**What you will do**
Show every line in the entries below that contains the string "Select", treating uppercase and lowercase as different.

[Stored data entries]
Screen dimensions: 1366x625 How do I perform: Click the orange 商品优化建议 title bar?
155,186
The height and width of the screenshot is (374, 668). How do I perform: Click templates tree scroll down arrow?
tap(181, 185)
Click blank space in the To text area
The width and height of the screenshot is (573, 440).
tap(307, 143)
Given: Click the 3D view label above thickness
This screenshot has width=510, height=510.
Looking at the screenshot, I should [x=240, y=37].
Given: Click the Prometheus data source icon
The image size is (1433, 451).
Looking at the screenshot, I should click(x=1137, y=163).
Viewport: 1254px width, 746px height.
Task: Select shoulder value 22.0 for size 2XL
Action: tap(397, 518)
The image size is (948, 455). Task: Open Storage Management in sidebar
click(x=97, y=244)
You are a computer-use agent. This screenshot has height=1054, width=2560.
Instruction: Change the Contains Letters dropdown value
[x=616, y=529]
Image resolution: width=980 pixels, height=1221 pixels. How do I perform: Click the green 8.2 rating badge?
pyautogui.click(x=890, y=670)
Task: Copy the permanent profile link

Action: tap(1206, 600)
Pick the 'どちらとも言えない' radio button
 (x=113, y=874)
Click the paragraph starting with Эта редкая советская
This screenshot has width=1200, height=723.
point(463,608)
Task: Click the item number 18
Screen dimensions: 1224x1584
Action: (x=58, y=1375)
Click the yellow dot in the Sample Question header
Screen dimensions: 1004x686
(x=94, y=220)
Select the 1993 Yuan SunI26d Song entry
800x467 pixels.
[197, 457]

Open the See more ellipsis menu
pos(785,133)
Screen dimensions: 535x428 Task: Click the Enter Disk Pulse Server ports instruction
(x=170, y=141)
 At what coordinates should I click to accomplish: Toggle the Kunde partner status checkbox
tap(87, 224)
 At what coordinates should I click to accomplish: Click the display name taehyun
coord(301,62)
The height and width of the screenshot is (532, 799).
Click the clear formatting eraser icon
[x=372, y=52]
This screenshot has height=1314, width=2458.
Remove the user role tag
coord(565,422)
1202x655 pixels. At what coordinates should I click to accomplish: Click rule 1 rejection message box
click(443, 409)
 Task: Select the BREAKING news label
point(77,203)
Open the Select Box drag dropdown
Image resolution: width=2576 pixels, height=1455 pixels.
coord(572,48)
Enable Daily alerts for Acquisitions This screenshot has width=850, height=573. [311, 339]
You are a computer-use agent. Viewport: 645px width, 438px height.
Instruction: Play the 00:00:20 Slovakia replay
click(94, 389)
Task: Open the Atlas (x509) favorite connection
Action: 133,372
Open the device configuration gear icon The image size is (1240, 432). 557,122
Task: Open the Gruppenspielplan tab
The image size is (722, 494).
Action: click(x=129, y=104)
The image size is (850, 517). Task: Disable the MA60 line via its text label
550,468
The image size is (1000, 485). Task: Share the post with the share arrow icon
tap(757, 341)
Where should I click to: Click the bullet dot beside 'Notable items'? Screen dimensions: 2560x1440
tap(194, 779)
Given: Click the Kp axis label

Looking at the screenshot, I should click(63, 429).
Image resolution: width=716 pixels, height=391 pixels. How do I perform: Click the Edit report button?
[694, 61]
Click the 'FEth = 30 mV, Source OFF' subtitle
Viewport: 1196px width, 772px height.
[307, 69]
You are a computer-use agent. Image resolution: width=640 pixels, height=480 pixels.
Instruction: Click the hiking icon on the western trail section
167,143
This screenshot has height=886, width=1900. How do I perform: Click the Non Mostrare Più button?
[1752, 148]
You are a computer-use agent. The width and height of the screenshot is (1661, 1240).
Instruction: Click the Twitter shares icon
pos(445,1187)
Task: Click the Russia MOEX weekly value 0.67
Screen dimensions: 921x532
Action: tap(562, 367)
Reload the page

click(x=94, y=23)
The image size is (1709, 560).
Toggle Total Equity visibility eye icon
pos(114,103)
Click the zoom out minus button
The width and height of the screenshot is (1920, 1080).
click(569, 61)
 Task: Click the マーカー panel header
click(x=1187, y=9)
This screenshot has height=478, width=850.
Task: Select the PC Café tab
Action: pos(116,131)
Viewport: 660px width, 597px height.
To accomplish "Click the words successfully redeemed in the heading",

**Exercise response**
Task: Select shoulder value 22.0 for size 2XL
Select the 1993 Yuan SunI26d Song entry
 Task: Select the BREAKING news label
Open the Select Box drag dropdown
Task: Select the PC Café tab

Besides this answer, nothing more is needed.